Images versus text - a whine. Images are inherently limited in the information they can convey (as are most media types). They are not necessarily richer than text - it depends on what must be communicated. This needs to be better accounted for. OTOH, if there is no good means of conveying an idea with an image, then an image is unlikely to exist, so the alternative will not present itself.
Open question on text to speech: Oscar describes some rules that govern how and when speech can be effective in concert with other media types. Should these rules be considered or extended to support compensational layout tools such as speech-to-text? Note that in particular for small display devices, text-to-speech may be an important strategy to compensate for the lack of screen real-estate and poor text display. Similarly, highly passive modalities (e.g., watching TV) and non-visual modalities (e.g., working with an autoPC) will prefer speech forms. If there is only text, then speech-to-text will be an important tool.
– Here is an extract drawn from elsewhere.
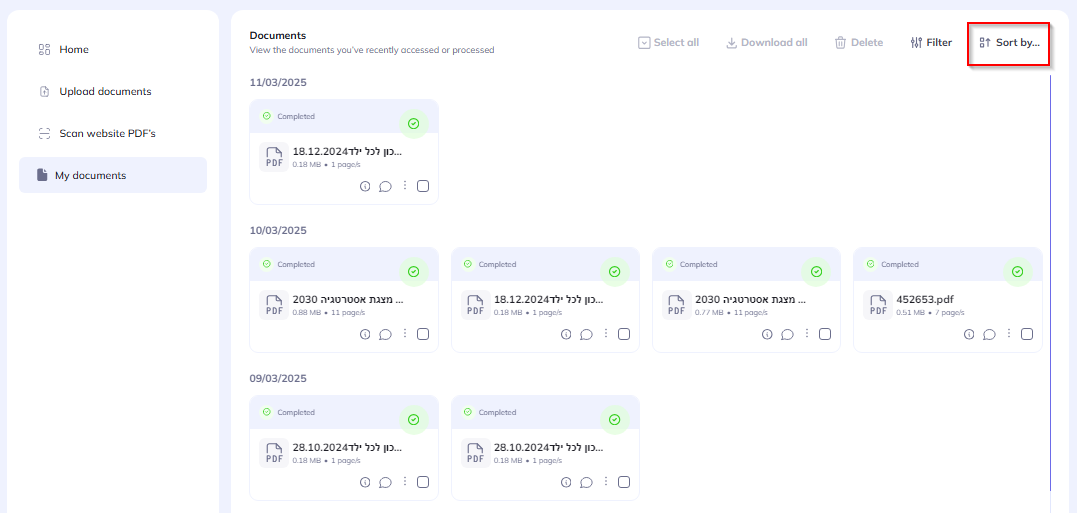Open the Sort by... dropdown
This screenshot has width=1077, height=513.
click(x=1008, y=43)
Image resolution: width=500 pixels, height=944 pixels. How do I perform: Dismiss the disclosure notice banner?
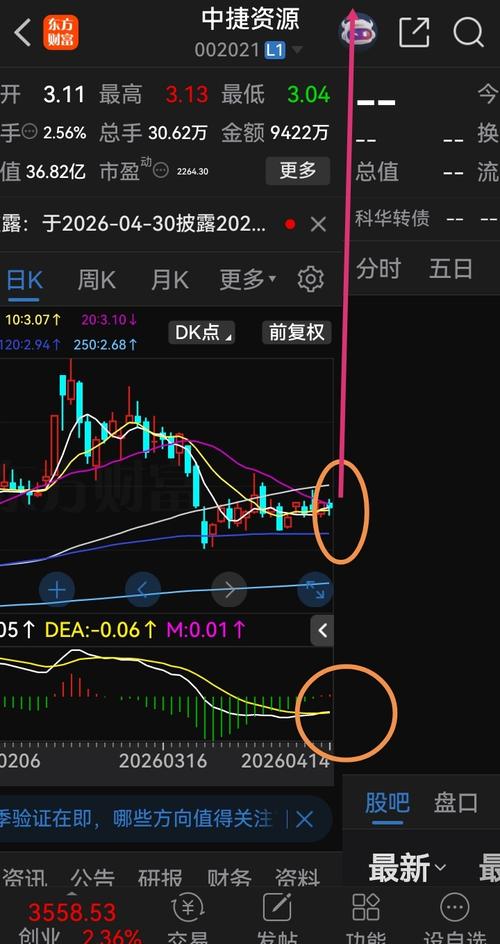point(318,225)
It could be modeled as orthogonal (as though it just exists and is "chosen" when media is chosen from the MMDB), but it may also be a compensation tool to deal with constraints much later/deeper in the process/model.
I think there is an important distinction between narrative content and non-narrative content1. My use of these terms is based upon folks I knew in English and Comparative Literature majors in school, for whom narrative forms were the means of telling stories in the general sense, and included novels, textbooks, movies, poetry, etc. Non-narrative forms are things like query results that do not generally include a discourse model or equivalent.
The narrative forms lend themselves to a degree of authoring, even if only at some abstract level. Non-narrative forms can incorporate graphic design, and perhaps some intelligent ordering and grouping, but not really authoring as such; presentation generation has tended to be more automatic and simplistic, and less heuristic or analytical. As such, narrative forms also lend themselves to the application of cognitive modeling, but non-narrative forms will either not be as amenable to cognitive modeling, or will have a simpler and more general cognitive model associated with the app/content model in general, and not per presentation.
Nevertheless, in the area of semantic web queries and applications, it may be very interesting to develop some models for synthesizing discourse, narrative or cognitive models for non-narrative content. I would like to keep this in mind as we explore the application of semantic relations to generation and translation of narrative/discourse/cognitive models.
1I am not sure if there is such a thing as non-narrative expository content (that would sit in between these two - I am pretty sure this can be ignored).